Reaching the goal is not a moral measurement, it is all about efficiency. If you don't reach the goal, your efficiency is zero.
The moral question is what new problems are acceptable. That's where reasonable people can disagree.
success without morals is exactly how we got into this age of enshittification. We got customers on lock, easy "success" to make a Big Mac $8 and mine data from an app, or retroactively increase our subscriptions from $10 to $20/month.
Maybe we should integrate that social value into "success" more often. Facebook was probably the most successful company, so successful laws are being made to reel their patterns in. It wasn't illegal before though, so success?
> If anything we need to go slower and gentler (environmentally, socially, economically), not "faster"

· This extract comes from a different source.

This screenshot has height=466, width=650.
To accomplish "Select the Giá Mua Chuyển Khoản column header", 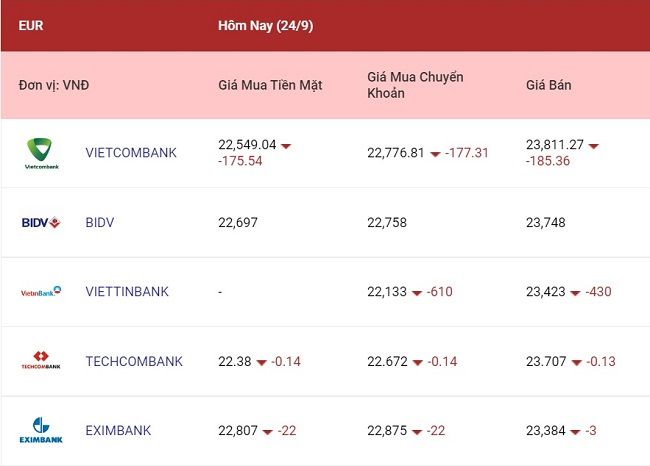I will coord(415,85).
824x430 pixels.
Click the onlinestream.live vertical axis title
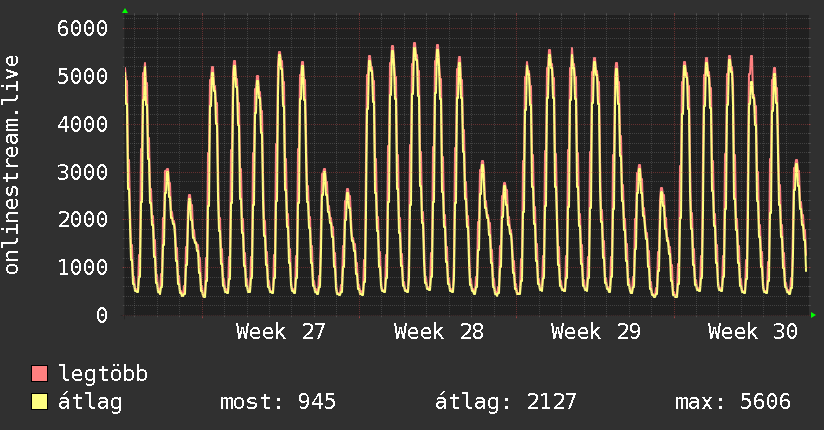click(11, 165)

Do you think we should move slower when it comes to saving the planet? From what I can tell your main issue is with the goal, not with efficiency itself.
> Being efficient at destroying the planet is NOT success
For some businesses being efficient means there is a side-effect of destroying the planet. For others it's causing customers/employees long-term health effects like cancer. Many industries that are considered highly profitable have these types of things -- think pharmaceuticals (legal or not), lending, gambling.
"Success" in a business generally means being profitable. Usually this requires being "efficient" but being efficient isn't the goal. Neither is "Net good for society/humanity at large" -- at least not the main one, taking priority over being profitable.
well maybe they should. That's why we have so much reguation. And why instead of following regulation they lobby to remove such restrictions.
Can I really say a company lobbying for worse people/worker/world conditions to be a "success"? The cigarette metaphor is apt here. if you wanna go more extreme, children in mines would be the best success; employees who can't talk back, can be paid peanuts, and are easily replacable is peak success.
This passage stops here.